Seventeen Million
Thursday, September 10, 2009 at 09:28AM
With rhetorical flourish Mr. Obama appears to have solved the insurance problems of some seventeen million people. How'd he do it? He simply said so. Now that's power. In paragraph eight of his speech Wednesday evening the number of uninsured plummeted 28%, and the only thing the government had to do (In this case the chief executive) was--to Quote Captain Jean-Luc Picard--"to make it so." Has something of an imperious connotation does it not?
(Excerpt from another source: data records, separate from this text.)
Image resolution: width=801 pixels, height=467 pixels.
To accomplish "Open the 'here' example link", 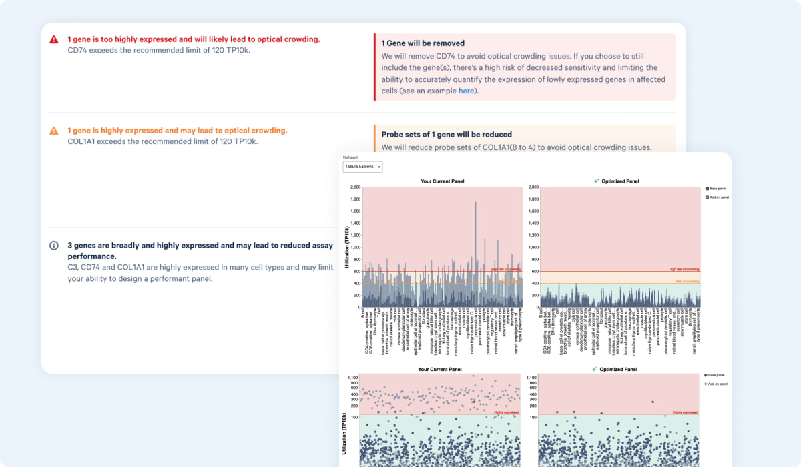I will pos(467,91).
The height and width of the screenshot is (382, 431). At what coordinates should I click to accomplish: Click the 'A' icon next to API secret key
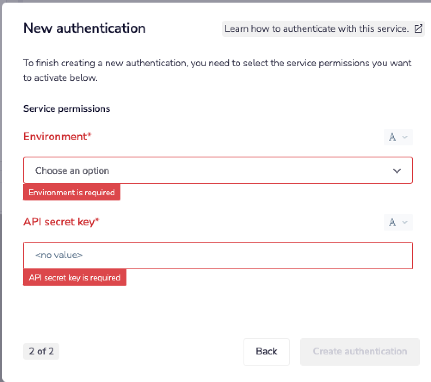point(392,222)
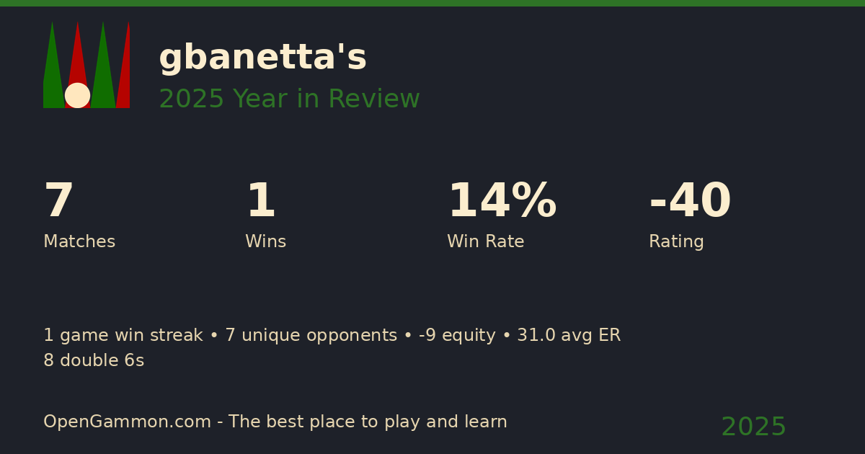Image resolution: width=865 pixels, height=454 pixels.
Task: Click the Rating label
Action: coord(676,242)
'There are more than thirty million American Citizens who cannot get coverage.'
Poof! Fourty-seven million becomes thirty and seventeen million people in this country can now get or are covered. Nice trick that. I suspect its kind of like the 2,3,4 million jobs saved or created thanks to the Stimulus. They were all going to be government jobs paid for by taxpayers dwindling resources but let's not dicker too much over specifics. Nor shall we belabour the point that we have fewer jobs now than any time in decades--which coincidentally contradicts Mr. Obama's opening claims last night to having a hand in pulling us back from the economic brink. This from a man who is comfortable ignoring his blaring contradictions while blaming others for whatever brush strokes might mar the canvass of his historical portrait.
The point of all this, if I must have one, is that the President always leaves out the governments complicity for the current state of affairs the way a cluelss parent makes excuses for the troublesome behavior of their own child.
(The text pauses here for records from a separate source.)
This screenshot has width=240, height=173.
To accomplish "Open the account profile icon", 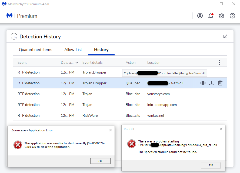I will (200, 16).
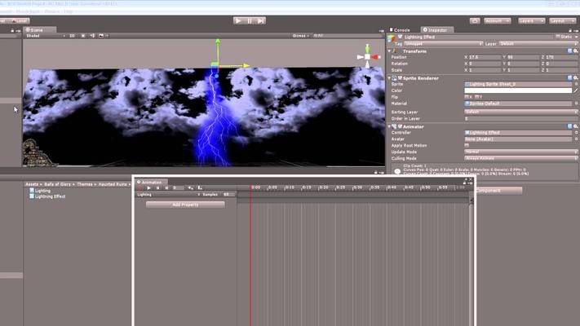Pick color with the eyedropper beside Color field
The image size is (580, 326).
tap(576, 90)

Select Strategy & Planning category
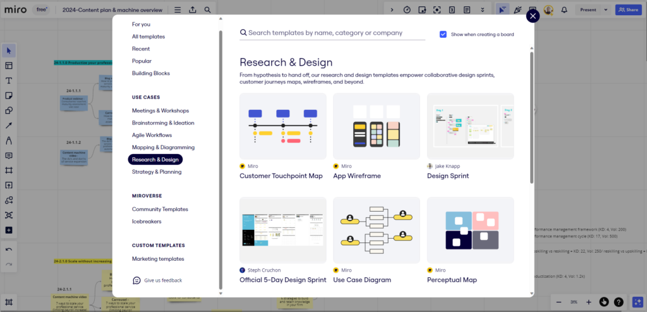[x=157, y=172]
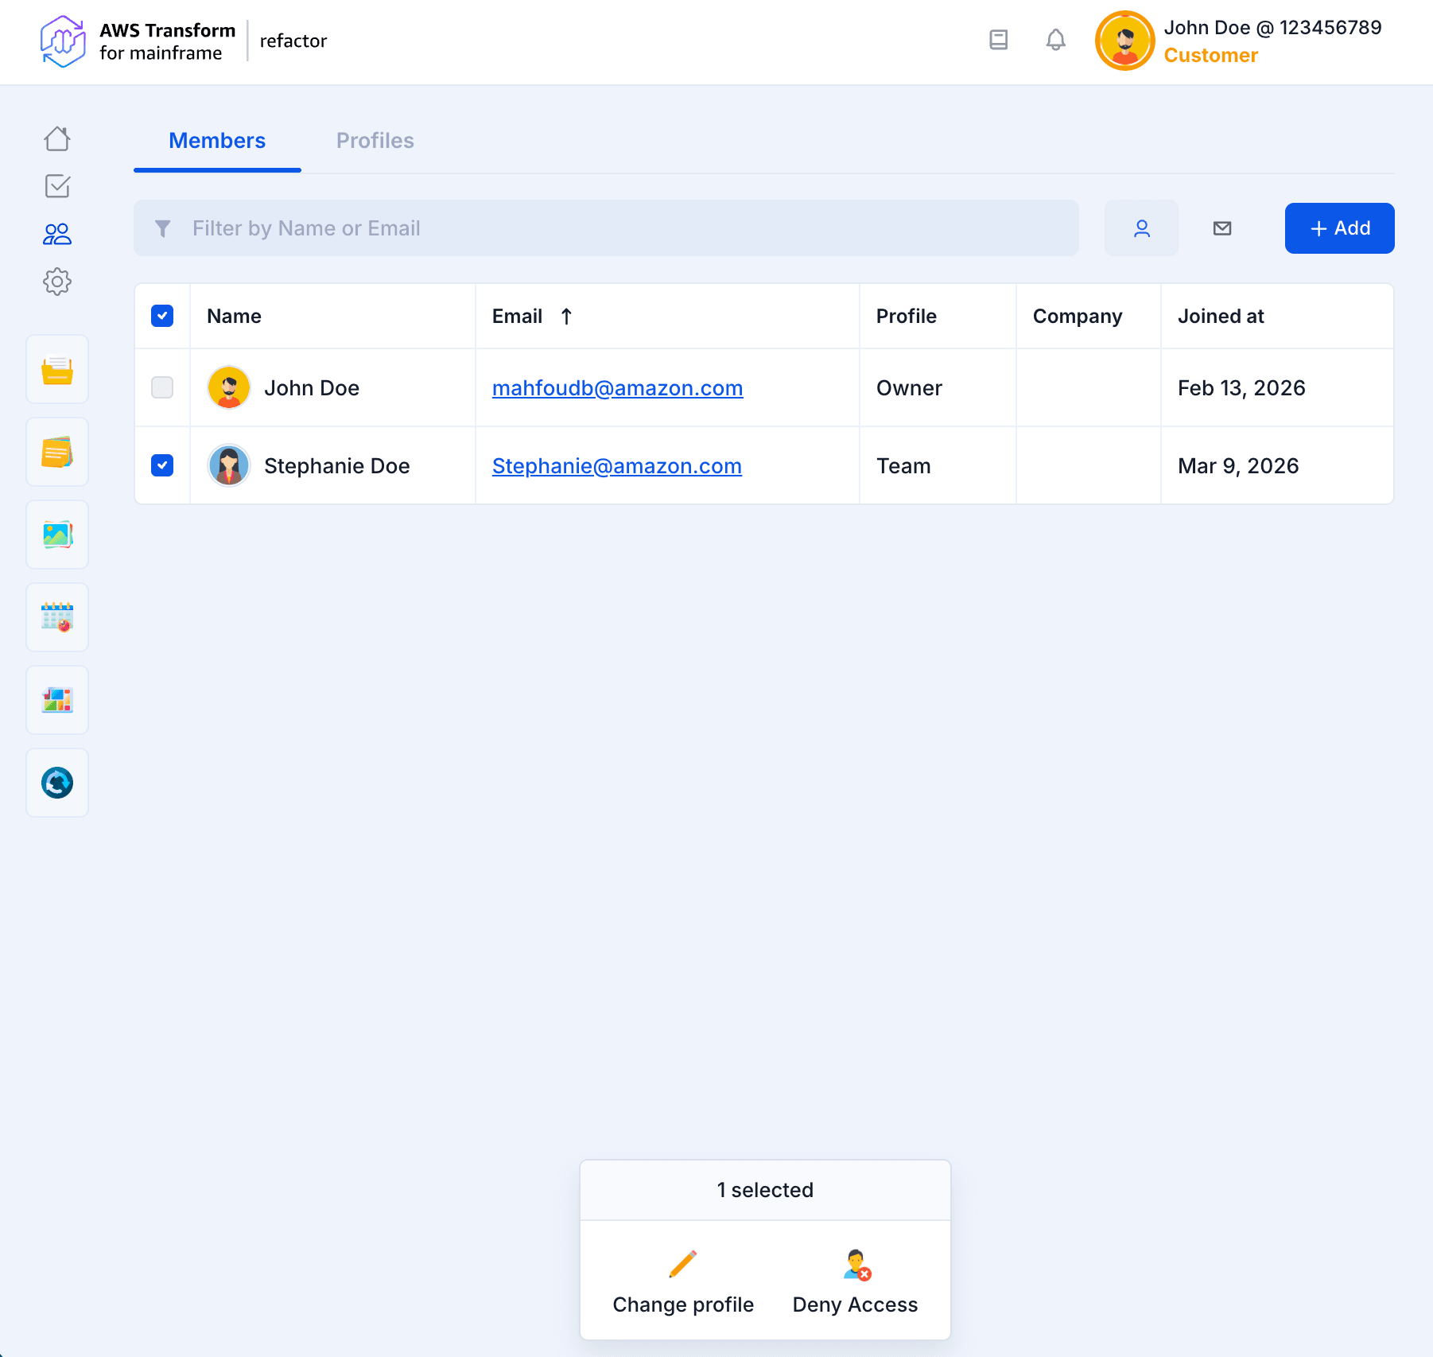This screenshot has width=1433, height=1357.
Task: Select the Members tab
Action: coord(217,141)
Mr. Obama for his part, wants to be above the fray, something of a spokesman, a lens through which the power of government shall be focused to achieve the liberal utopia. And it is here where we see the arrogance. He does not believe the light of government power should shine upwards from the people, reflected by their representatives to ends which secure and protect their sovereign rights and those of their respective states against the actions of a repressive federal government. He views Government as the source of its own power, so that he and congress are free to focus that light upon whatever chimeras they can conjure to justify their successive grasps for power.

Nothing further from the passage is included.